▶ **Task prompt**: In the records below, start at the line containing "Choose the boxed number 67" and end with the line containing "coord(327,417)", including both. Output those lines as a JSON list of strings, one string per line, with blank lines omitted.

┄┄┄┄┄┄┄┄┄┄┄┄┄┄┄┄┄┄┄┄

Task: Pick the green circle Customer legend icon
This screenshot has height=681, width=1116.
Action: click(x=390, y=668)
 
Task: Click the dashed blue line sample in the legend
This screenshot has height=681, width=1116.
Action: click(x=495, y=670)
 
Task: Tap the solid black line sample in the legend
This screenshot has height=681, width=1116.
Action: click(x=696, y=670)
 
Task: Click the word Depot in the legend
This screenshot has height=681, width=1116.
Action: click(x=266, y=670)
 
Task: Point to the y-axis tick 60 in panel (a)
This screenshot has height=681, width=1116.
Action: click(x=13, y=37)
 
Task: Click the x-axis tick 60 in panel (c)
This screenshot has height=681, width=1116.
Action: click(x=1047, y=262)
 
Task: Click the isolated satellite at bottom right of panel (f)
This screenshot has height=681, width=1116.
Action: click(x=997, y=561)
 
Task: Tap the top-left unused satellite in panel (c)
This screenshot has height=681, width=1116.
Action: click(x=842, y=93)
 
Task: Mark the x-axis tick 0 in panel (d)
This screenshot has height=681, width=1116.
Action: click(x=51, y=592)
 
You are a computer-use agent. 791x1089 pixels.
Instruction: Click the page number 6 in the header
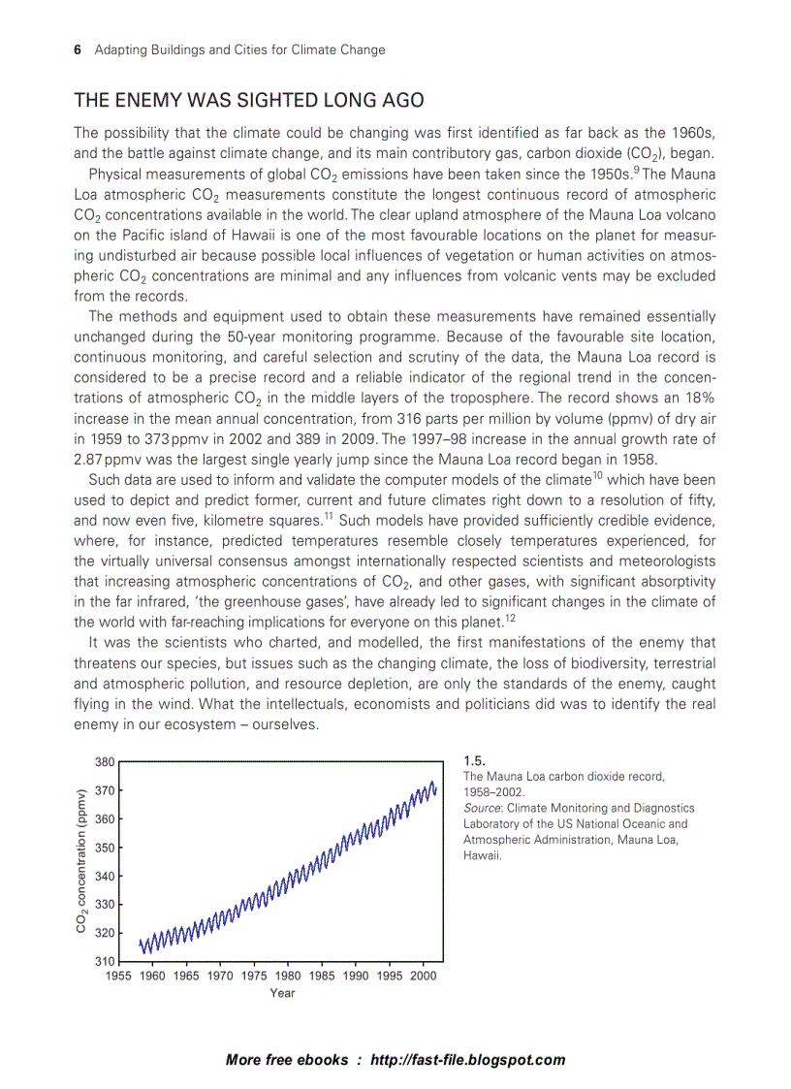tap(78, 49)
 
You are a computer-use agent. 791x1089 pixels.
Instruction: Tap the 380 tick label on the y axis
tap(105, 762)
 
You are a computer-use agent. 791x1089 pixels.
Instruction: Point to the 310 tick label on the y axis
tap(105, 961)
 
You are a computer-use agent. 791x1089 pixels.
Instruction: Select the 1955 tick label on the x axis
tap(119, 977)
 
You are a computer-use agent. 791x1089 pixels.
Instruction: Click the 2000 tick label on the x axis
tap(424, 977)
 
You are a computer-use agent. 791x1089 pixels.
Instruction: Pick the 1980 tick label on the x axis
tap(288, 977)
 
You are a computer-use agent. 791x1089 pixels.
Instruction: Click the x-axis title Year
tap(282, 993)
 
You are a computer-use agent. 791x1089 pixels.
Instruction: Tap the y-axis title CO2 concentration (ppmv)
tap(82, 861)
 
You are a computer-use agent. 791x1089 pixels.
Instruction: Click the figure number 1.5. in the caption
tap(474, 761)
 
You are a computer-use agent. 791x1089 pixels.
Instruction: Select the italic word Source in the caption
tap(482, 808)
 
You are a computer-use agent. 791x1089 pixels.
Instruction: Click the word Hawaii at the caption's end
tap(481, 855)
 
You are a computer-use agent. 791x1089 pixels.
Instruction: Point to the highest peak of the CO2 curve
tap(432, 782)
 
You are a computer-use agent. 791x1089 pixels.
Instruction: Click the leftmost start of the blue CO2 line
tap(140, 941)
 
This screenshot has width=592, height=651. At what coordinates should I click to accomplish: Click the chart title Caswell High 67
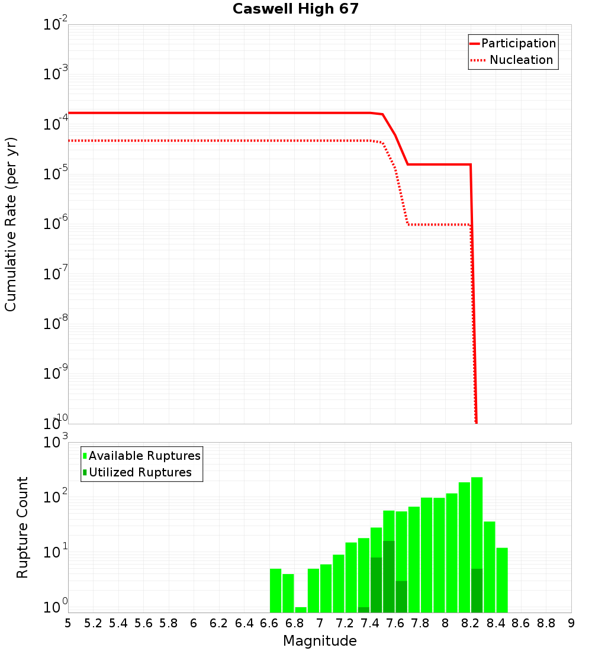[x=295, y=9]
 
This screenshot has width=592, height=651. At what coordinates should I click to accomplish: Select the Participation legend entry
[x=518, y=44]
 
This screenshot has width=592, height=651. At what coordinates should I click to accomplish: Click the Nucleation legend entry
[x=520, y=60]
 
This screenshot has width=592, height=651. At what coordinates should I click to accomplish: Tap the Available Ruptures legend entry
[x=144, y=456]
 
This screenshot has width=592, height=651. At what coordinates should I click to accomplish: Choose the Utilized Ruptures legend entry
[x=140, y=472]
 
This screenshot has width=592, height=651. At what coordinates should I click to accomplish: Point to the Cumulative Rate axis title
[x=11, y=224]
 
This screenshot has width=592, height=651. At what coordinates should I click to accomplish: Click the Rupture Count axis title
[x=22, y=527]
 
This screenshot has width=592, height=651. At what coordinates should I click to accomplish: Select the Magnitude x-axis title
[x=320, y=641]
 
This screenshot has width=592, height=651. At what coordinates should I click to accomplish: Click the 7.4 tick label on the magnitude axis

┄┄┄┄┄┄┄┄┄┄┄┄┄┄┄┄┄┄┄┄

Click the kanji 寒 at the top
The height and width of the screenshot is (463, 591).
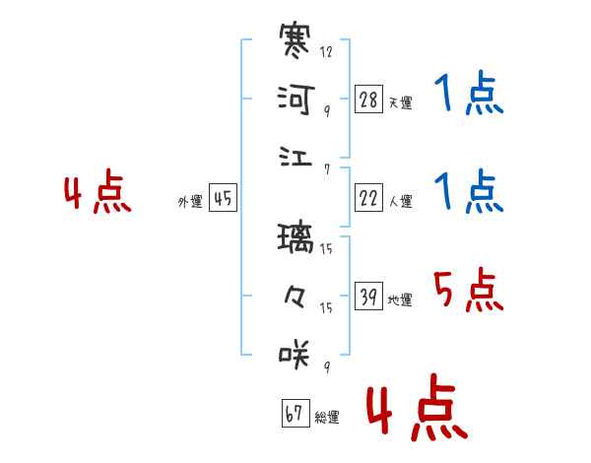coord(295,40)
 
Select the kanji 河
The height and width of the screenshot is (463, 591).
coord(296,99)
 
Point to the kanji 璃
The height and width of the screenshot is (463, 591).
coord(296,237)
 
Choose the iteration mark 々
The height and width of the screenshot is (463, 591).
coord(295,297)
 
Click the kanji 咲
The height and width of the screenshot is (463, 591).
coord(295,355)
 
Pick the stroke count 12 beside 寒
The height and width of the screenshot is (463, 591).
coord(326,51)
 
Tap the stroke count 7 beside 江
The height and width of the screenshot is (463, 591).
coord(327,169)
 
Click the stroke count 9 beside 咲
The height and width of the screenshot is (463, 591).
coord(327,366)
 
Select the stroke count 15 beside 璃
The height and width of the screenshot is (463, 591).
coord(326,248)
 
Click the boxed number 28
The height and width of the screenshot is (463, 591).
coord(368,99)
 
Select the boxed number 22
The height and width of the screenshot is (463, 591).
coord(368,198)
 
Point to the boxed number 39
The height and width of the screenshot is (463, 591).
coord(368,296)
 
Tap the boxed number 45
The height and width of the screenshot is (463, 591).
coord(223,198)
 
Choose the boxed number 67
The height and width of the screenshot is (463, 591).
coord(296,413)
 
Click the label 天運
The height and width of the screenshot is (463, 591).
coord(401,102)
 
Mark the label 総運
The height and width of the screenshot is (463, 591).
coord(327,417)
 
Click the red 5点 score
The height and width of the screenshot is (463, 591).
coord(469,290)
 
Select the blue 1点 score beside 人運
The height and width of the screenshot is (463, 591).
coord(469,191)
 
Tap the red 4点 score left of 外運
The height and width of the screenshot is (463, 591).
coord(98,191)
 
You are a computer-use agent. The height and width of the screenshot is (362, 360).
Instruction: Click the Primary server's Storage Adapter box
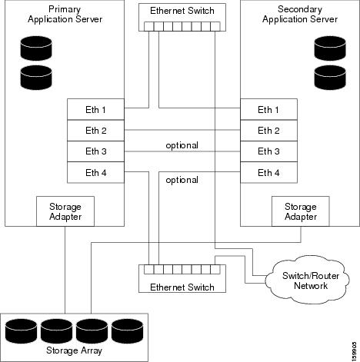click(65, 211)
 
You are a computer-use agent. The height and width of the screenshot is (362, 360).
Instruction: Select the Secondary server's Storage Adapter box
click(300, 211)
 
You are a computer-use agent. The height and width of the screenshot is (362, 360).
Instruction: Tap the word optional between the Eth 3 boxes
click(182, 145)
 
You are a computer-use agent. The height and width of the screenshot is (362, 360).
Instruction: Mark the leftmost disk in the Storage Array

┄┄┄┄┄┄┄┄┄┄┄┄┄┄┄┄┄┄┄┄

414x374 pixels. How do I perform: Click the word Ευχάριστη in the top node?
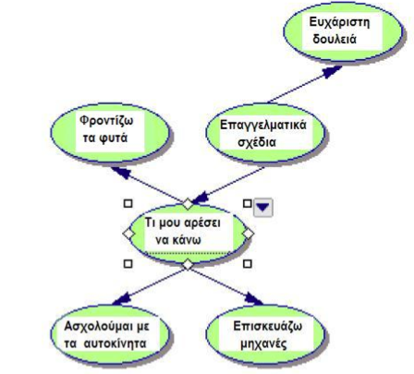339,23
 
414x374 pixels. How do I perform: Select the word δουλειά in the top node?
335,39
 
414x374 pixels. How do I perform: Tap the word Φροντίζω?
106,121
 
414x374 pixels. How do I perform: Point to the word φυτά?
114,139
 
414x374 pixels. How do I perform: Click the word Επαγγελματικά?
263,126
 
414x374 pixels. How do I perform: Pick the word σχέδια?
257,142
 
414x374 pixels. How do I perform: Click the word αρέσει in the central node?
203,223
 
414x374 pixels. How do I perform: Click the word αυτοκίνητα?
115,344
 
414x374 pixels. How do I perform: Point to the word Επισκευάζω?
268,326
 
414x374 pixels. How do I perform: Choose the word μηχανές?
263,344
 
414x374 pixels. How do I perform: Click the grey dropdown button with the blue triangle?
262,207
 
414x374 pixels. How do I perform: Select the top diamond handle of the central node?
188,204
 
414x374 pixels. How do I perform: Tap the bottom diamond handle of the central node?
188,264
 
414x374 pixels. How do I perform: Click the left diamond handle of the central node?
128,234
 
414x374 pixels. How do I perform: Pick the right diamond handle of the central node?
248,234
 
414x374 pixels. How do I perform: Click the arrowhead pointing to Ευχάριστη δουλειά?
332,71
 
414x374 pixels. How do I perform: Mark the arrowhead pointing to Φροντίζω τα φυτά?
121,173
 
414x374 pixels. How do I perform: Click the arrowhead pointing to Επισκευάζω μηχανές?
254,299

┄┄┄┄┄┄┄┄┄┄┄┄┄┄┄┄┄┄┄┄

▶ **Response to this exercise**:
[
  "Choose the boxed number 67",
  "The height and width of the screenshot is (463, 591).",
  "coord(296,413)",
  "Click the label 天運",
  "The height and width of the screenshot is (463, 591).",
  "coord(401,102)",
  "Mark the label 総運",
  "The height and width of the screenshot is (463, 591).",
  "coord(327,417)"
]